Kashmir: Army killed ultras in hand-to-hand combat

The five terrorists who had infiltrated across the Line of Control were killed on Sunday in extremely close-quarter combat by the Army’s Special Forces commandos, who were air-dropped by helicopters on the snow-bound heights of the Keran sector in north Kashmir.

But the success in thwarting the largest infiltration attempt since the snow began melting in the mountain passes this year came at a huge cost, with five commandos of the elite 4 Para-SF battalion laying down their lives in the encounter at an altitude of around 10,000 feet.
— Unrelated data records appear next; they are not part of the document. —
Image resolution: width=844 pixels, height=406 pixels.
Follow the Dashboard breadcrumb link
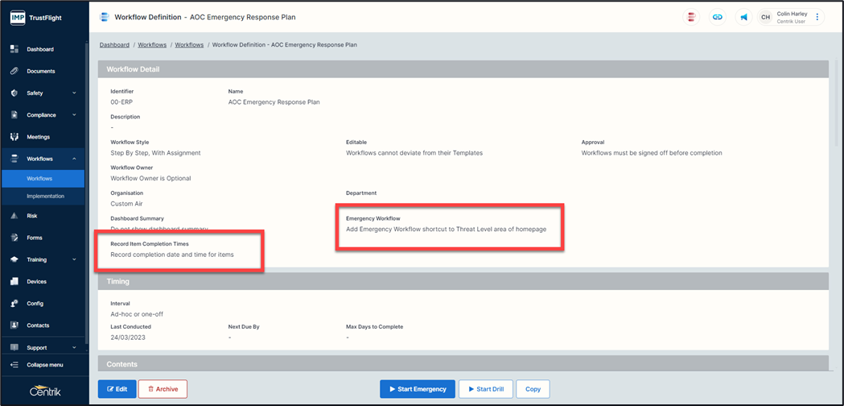[114, 45]
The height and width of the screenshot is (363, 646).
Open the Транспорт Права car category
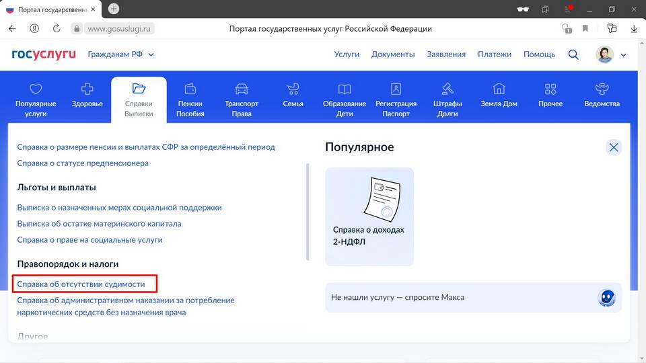(x=242, y=89)
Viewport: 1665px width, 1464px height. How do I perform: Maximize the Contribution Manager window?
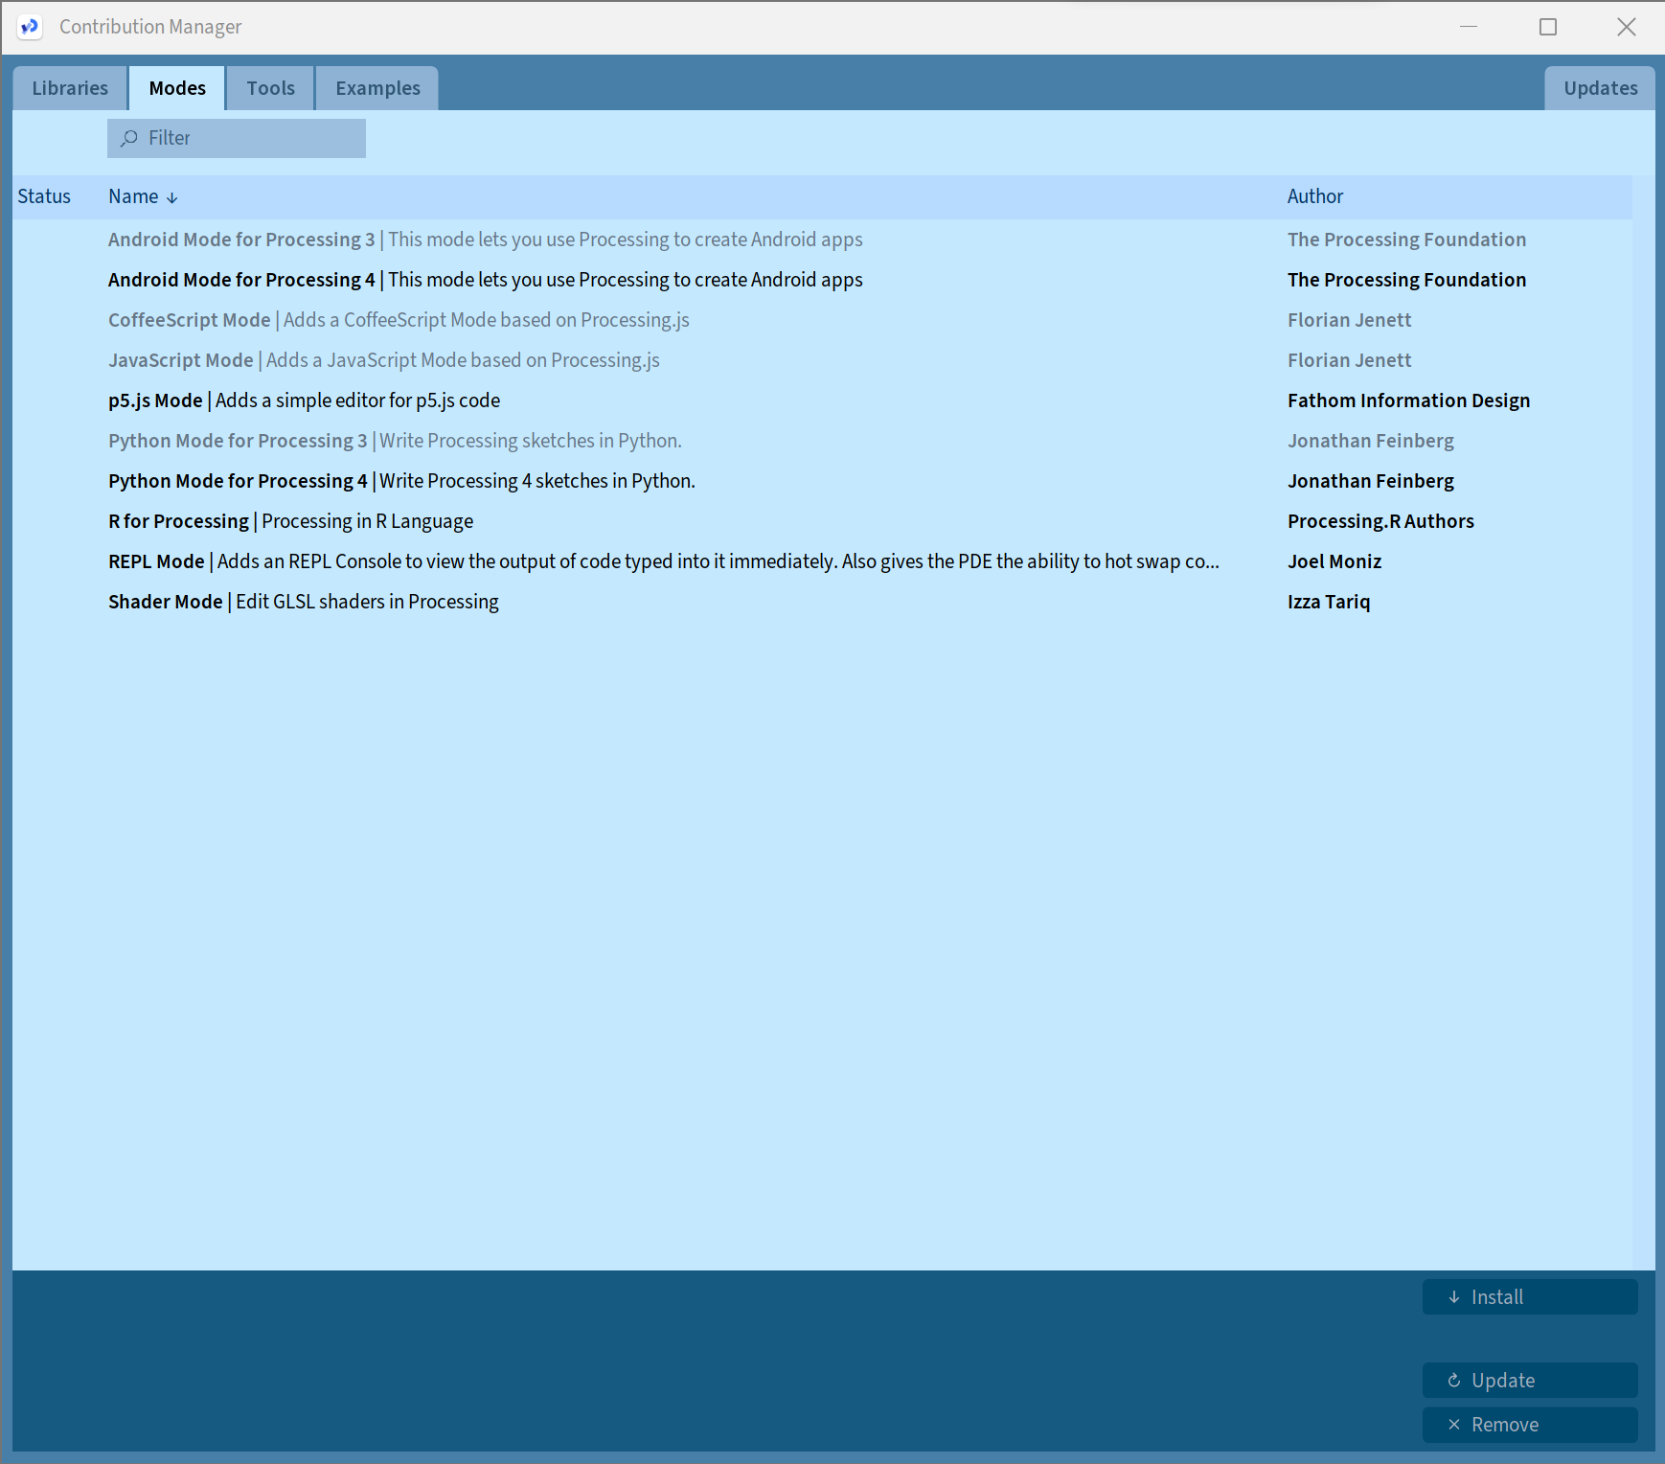1547,27
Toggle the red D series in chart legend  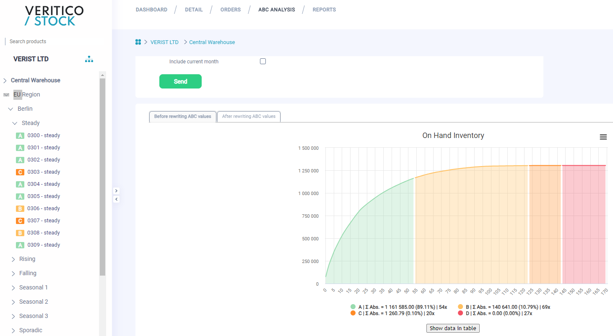point(460,313)
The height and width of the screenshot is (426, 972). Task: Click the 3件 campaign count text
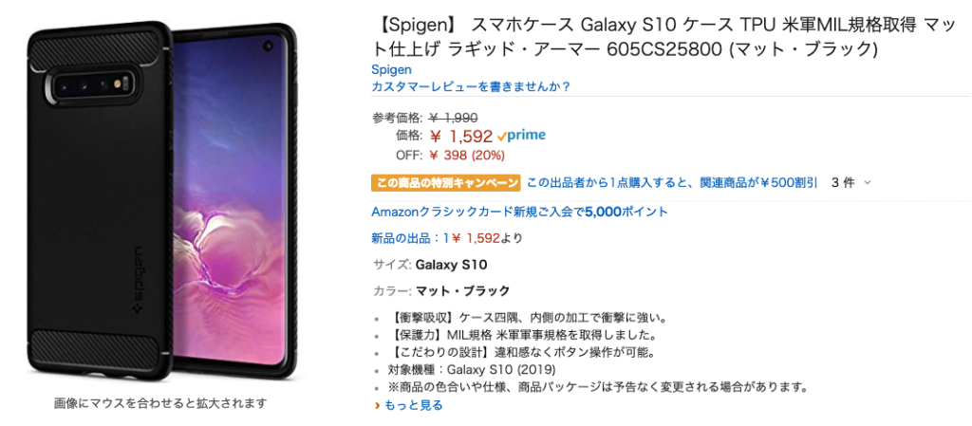[842, 183]
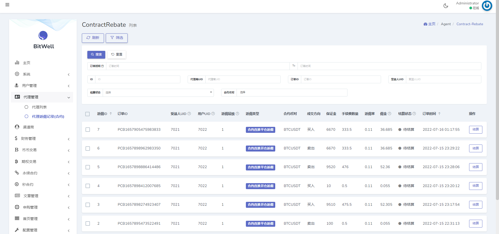Screen dimensions: 499x234
Task: Click help icon next to 受益人UID header
Action: tap(189, 114)
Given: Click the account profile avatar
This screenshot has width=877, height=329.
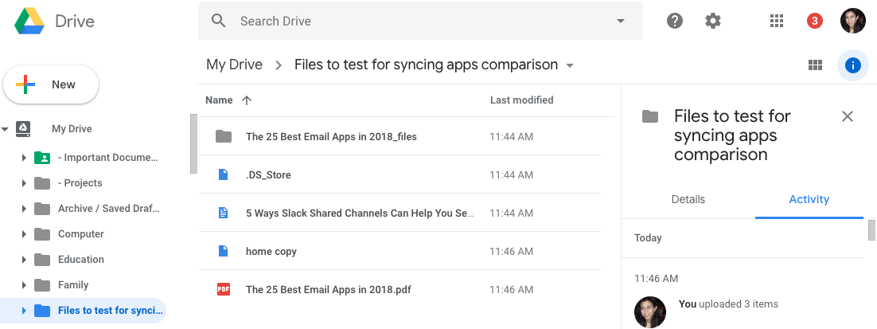Looking at the screenshot, I should (852, 22).
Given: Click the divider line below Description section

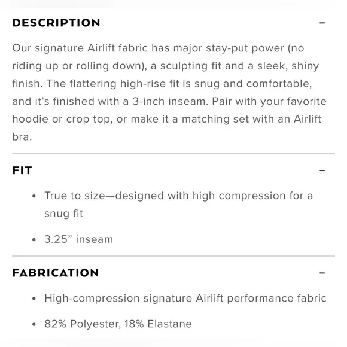Looking at the screenshot, I should pyautogui.click(x=174, y=153).
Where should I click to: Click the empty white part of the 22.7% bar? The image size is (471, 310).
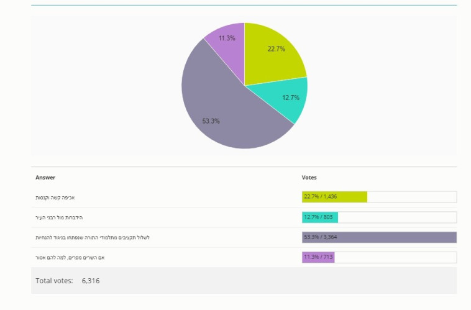click(x=411, y=197)
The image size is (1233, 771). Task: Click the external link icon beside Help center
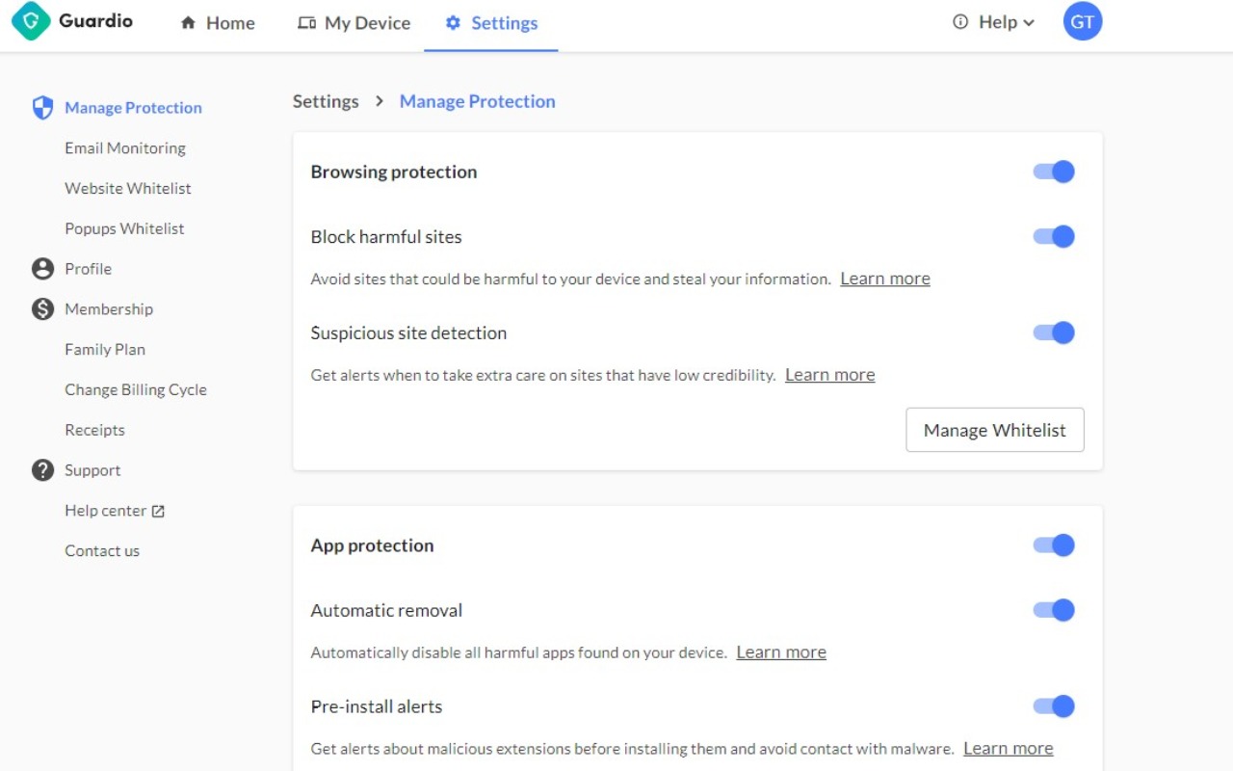[159, 512]
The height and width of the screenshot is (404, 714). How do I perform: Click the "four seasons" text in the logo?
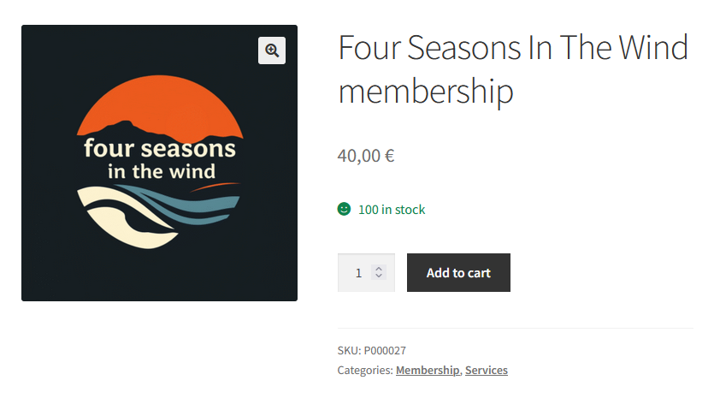click(160, 149)
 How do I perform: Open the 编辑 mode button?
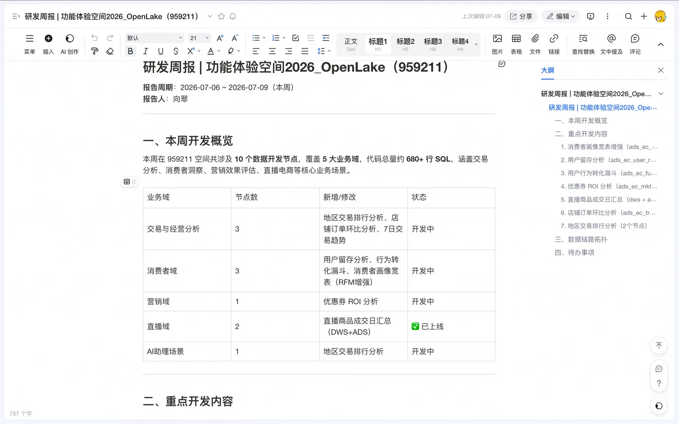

They were identified as Subedar Sanjeev Kumar, Havildar Davendra Singh and paratroopers Bal Krishan, Amit Kumar and Chhatrapal Singh. While three of them were killed in action at the encounter site, the other two succumbed to their injuries in a military hospital at Srinagar later.

Army sources said “Operation Randori Behak”, which also involved the use of helicopters and spy drones, was launched after the footprints of infiltrators were spotted in the Jumgund area near the LoC on April 1.

“The anti-infiltration fence had been submerged by the snow in the area, with all routes being cut off amidst the razor-sharp ridge lines there. During the intensive search operations, ‘contact’ was established with the terrorists four times but they managed to escape, once by jumping off a ledge,” said a source.

With the help of visuals obtained from UAVs, a few Para-SF squads were moved forward by helicopters into the area. Around daybreak on Sunday, the five-member squad being led by Subedar Sanjeev Kumar inadvertently climbed onto a cornice (an overhanging mass of hardened snow at the edge of a mountain precipice) while tracking the fresh footprints left behind by the terrorists, said the sources.

With the cornice collapsing under their weight, three of the five SF soldiers fell into a steep narrow valley. “As luck would have it, the five terrorists were hiding in that particular ‘nullah’ …despite their fall, the three soldiers and the two others engaged the terrorists at virtually point-blank range in the ensuing hand-to-hand combat,” said the source.

“The close combat can be gauged from the fact that the bodies of the soldiers and the terrorists were found within two to three metres of each other at the site,” said the source.